A observação do interlocutor faz sentido se observadas as diferenças entre o sujeito que faz uso de substâncias psicoativas, o que abusa delas, e o que mantém relação de dependência química com as drogas, segundo os pesquisadores Ronaldo Laranjeira, Selma Bordin e Neliana Buzi em seu livro "Aconselhamento em Dependência Química".

Os autores indicam que "não existe uma fronteira clara entre uso, abuso e dependência quimica. Poderíamos definir uso como qualquer consumo de substância, seja para experimantar, seja esporático ou episódico; abuso ou uso nocivo como consumo de substâncias já associado a algum tipo de prejuízo (biológico, psicológico e social); e, por fim, dependência como consumo sem controle, geralmente associado a problemas sérios para o usuário."

É necessário lembrar que os efeitos psicoativos de cada droga são diferenciados, pela própria composição química de cada uma, e pelas diferentes reações apresentadas pelos organismos. Um trecho do Livreto Informativo Sobre Drogas Psicotrópicas elaborado em parceria entre a Universidade Federal de São Paulo e o Centro Brasileiro de Informações sobre Drogas Psicotrópicas aponta que "os efeitos psíquicos agudos dependerão da qualidade da maconha fumada e da sensibilidade de quem fuma.

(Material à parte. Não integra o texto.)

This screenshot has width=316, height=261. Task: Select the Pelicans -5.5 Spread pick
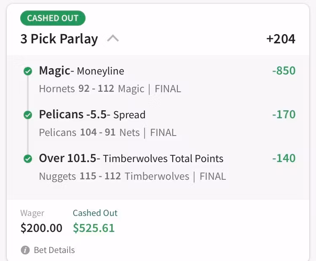pos(92,115)
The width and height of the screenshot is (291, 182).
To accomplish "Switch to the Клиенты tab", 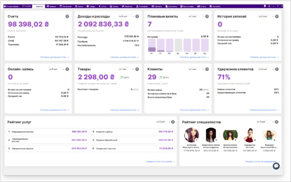I will tap(51, 6).
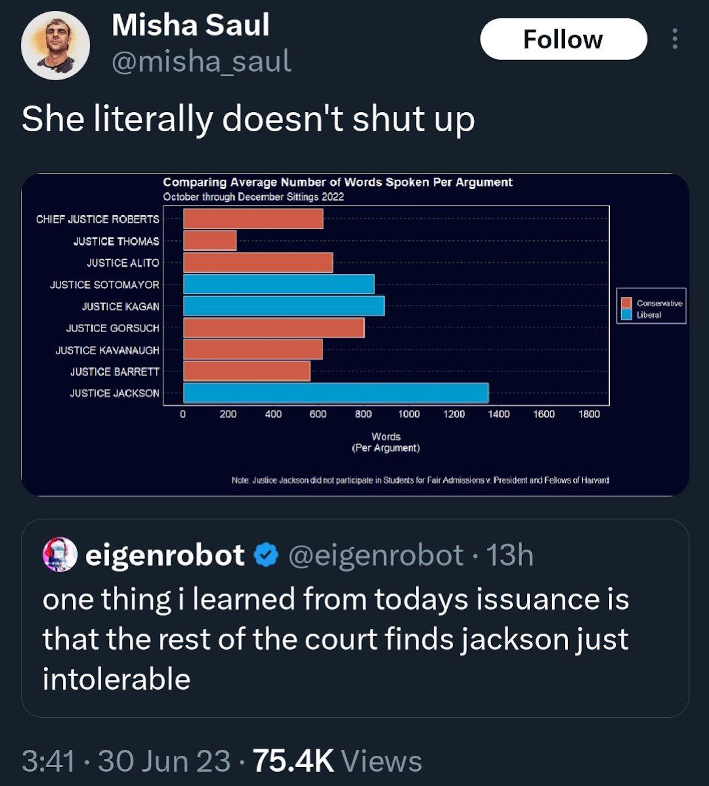The width and height of the screenshot is (709, 786).
Task: Click the Justice Thomas red bar
Action: (210, 241)
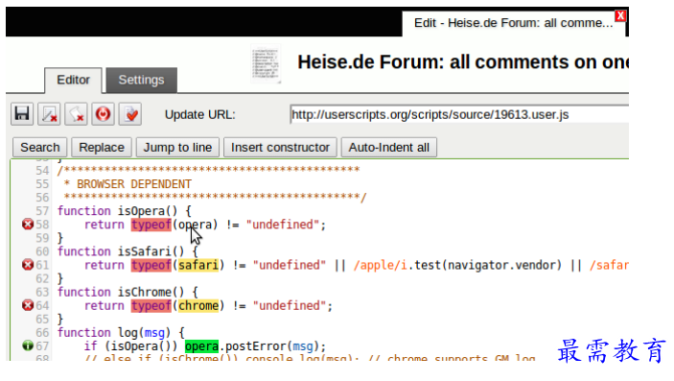Click the error marker on line 61
Viewport: 674px width, 381px height.
(28, 265)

Para uma parte das pessoas, os efeitos são uma sensação de bem estar acompanhada de calma e relaxamento, sentir-se menos fatigado e vontade de rir (hilariedade). Para outras pessaos, os efeitos são mais para o lado desagradável: sentem angústia, ficam aturdidas, temerosas de perder o controle mental, trêmulas, suadas. (...)"

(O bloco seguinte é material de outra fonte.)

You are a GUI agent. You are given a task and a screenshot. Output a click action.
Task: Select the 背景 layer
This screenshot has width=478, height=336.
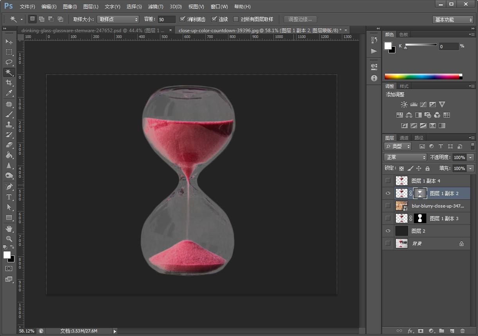point(430,244)
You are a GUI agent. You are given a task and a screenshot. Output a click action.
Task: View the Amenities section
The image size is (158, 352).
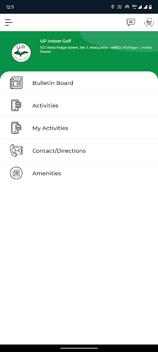click(79, 173)
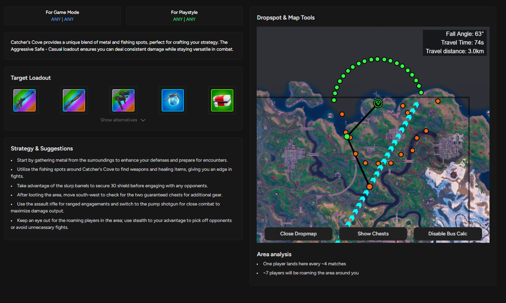Click the drop target marker with skull icon

click(379, 103)
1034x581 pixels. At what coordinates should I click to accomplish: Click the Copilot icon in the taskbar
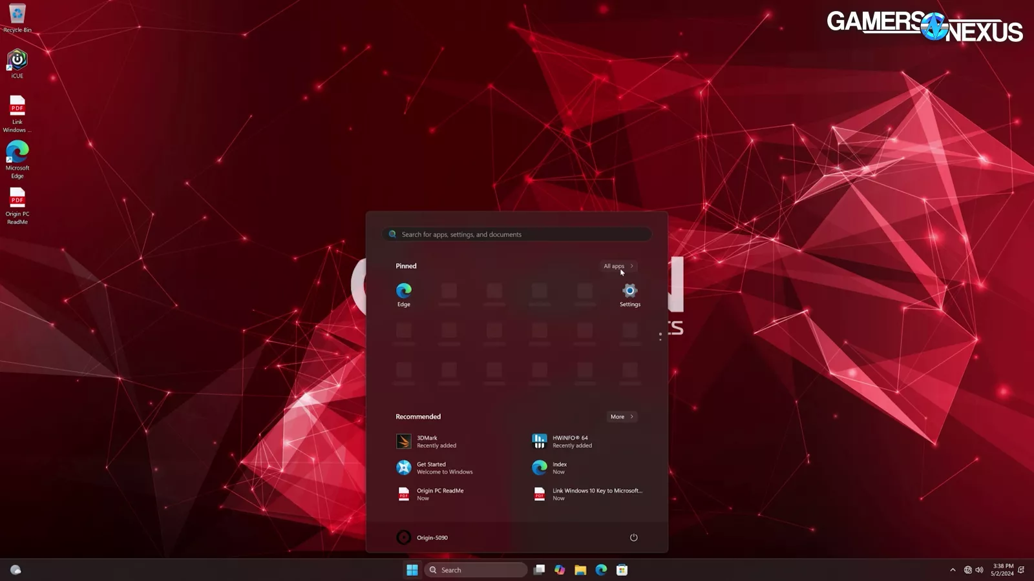(560, 570)
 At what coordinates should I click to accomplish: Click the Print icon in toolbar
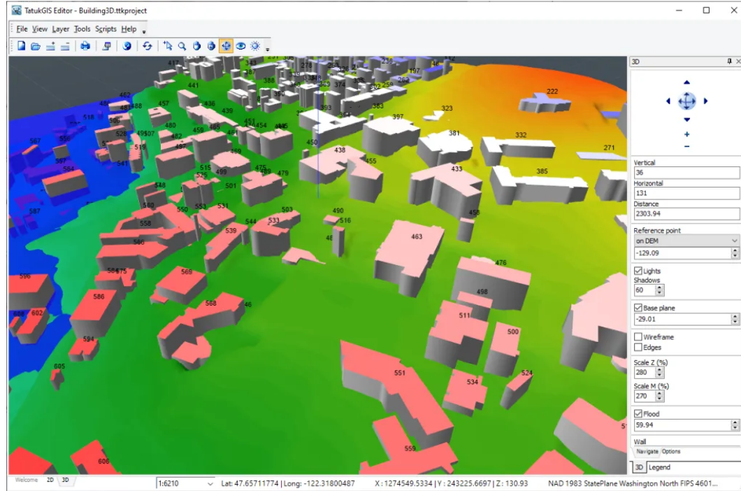click(85, 46)

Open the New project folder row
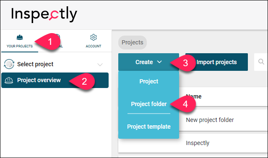[x=193, y=120]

A dependência química pode ser identificada pelo próprio usuário (e isso é condição para o tratamento na Comunidade Terapêutica Terra da Sobriedade: que o indivíduo se reconheça como dependente e que queira tratar-se). A irmandade de Narcóticos Anônimos elaborou um questionário com algumas perguntas que podem auxiliar o usuário de drogas a refletir sobre seu grau de dependência em relação às substâncias consumidas; algumas das perguntas sequer mencinonam 'drogas', e um texto que as acompanha aponta que o número de 'sim' respondido não significa maior grau de dependência - o critério, também, é subjetivo.